L’AMOUR DE NOUS-MEMES

(INTERVIEW ÉRIKA NOMENI)


À Marseille, Érika Nomeni s’engage dans la vie associative et culturelle, depuis son départ de Paris pour la cité phocéenne il y a quelques années. Elle s’investit aussi dans différents domaines, tels que le rap, le beatmaking, la programmation d’événements ou encore l’écriture, tout en gardant le curseur sur des sujets qui importe : les récits et les espaces minoritaires, la place des personnes lgbtqia+ et noires au sein de la vie culturelle Marseillaise. Dans cet interview je discute avec elle des moyens qu’elle a mis en place pour parvenir à faire communauté, de son processus d’écriture, mais aussi d’amour en lien avec son livre « L’amour de nous-mêmes » sorti en 2023 aux éditions Hors d’Atteinte.


Comment t’es venue l’idée de lancer Umoja, un festival hip-hop féministe queer et décolonial à Marseille ? 

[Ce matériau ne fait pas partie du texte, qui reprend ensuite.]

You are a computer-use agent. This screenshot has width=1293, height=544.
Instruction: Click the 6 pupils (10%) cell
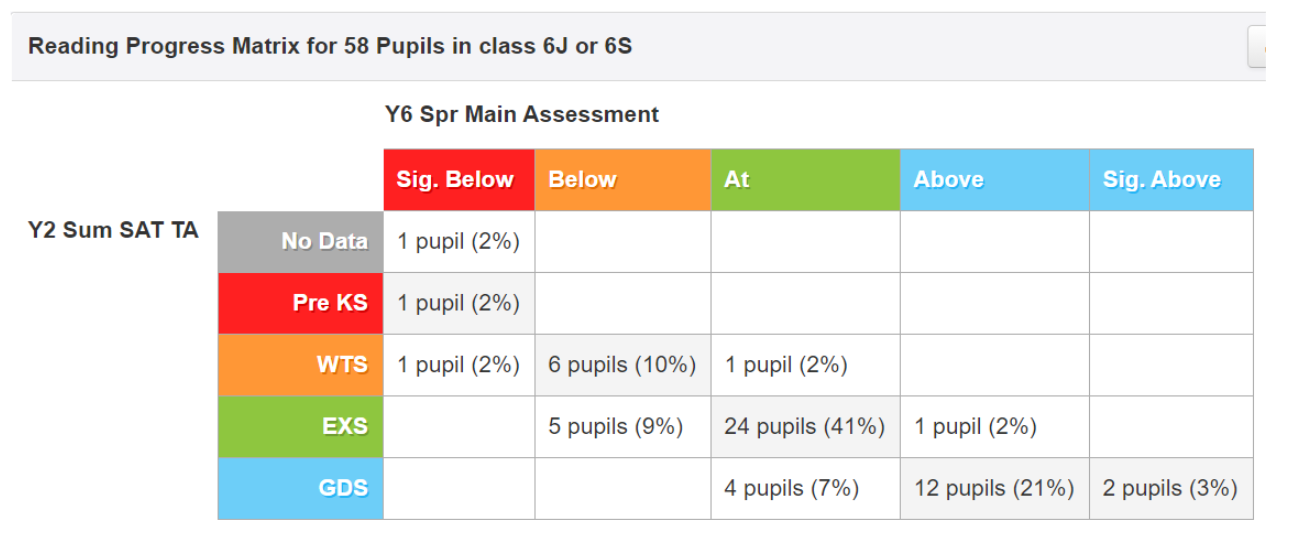click(x=623, y=365)
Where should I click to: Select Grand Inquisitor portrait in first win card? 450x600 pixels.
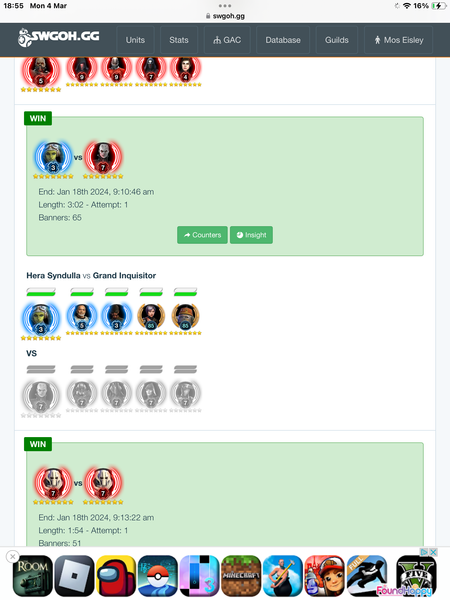click(103, 157)
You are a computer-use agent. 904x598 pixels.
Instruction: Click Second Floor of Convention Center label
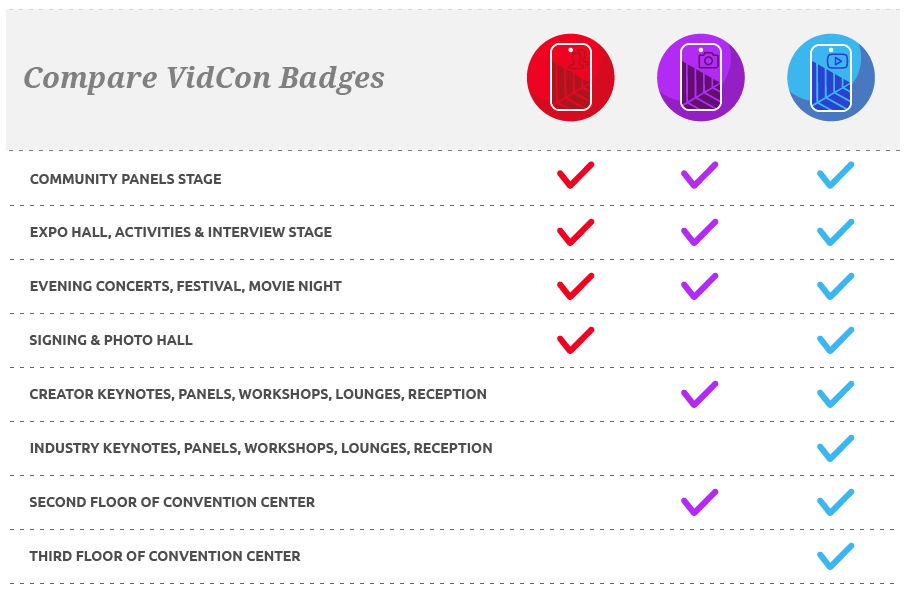tap(172, 502)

Je pense que j’ai été très inspirée par ce que j’avais vu avant, parce que finalement on n’invente rien, on recycle. Par exemple, je me souviens des années avant, j’étais partie à des festivals queers, évidemment c’était majoritairement organisé par des blanc·hes. Il y a aussi eu un festival hip-hop à Saint-Etienne, dont je ne retrouve pas le nom, et un autre festival à Marseille organisé par Eva Doumbia et qui s’appelait Massilia Afropea. Je suis partie à l’édition de 2016 et celle de 2018. À l’édition de 2018, j’ai participé avec Casey, dans le cadre d’une scène qui était dédiée à la mémoire d’Ibrahim Ali, qui s’est fait assassiner par un colleur d’affiches du FN en 1995, le 21 février 1995. J’ai participé à cette scène avec une personne qui avait fondé la B-Vice et avec d’autres personnes des quartiers nord. Et tout ça, ça m’a inspiré en fait. Je me suis dit ouais, j’ai carrément envie de faire quelque chose aussi, de faire un truc qui me ressemble. Et on l’a fait avec Paulo Higgins et Sandra. On a créé ce festival en 2017.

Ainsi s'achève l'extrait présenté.